= REQUIREMENT =
Lines that include "computer" make up the answer; copy all of them from the data below.

:: MATERIAL FOR THIS EXERCISE

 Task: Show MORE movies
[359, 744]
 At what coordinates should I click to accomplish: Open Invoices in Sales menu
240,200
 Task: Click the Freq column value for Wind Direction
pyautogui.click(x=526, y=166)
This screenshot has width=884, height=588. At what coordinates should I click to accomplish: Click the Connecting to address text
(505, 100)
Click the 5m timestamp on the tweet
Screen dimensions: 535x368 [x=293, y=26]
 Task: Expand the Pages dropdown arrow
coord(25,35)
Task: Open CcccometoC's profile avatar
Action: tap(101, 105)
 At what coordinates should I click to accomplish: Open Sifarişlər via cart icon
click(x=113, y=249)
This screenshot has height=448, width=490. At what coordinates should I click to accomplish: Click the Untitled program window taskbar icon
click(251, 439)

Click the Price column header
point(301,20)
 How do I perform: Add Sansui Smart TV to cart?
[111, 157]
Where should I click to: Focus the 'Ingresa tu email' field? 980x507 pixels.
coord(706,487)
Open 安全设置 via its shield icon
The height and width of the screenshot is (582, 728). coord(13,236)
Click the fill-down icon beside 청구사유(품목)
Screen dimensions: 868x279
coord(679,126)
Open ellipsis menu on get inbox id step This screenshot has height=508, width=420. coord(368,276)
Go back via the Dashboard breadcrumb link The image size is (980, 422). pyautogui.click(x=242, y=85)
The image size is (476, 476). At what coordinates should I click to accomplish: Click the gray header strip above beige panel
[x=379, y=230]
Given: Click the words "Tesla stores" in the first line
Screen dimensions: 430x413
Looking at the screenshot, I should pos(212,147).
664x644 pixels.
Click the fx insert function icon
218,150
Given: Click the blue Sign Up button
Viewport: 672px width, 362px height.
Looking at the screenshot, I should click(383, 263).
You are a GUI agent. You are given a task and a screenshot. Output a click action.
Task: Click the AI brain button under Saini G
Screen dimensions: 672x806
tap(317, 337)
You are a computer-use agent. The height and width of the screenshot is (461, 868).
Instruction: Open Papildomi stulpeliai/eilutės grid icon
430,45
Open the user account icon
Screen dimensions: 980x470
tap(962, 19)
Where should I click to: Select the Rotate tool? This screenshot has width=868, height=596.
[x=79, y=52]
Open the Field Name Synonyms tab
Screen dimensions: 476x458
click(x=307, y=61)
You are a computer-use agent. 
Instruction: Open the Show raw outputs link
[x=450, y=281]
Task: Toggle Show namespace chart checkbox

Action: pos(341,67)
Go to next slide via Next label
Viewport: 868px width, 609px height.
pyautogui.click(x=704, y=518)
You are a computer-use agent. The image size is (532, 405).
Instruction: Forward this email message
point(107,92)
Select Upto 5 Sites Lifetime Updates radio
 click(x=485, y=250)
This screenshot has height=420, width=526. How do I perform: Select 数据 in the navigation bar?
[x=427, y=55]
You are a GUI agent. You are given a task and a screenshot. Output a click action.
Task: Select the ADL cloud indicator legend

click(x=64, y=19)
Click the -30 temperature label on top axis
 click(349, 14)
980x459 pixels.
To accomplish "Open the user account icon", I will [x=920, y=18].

::::

= EXERCISE SOLUTION =
You are a computer-use agent. The height and width of the screenshot is (461, 868).
You are a computer-use agent. 
You are a computer-use agent. The image size is (532, 405).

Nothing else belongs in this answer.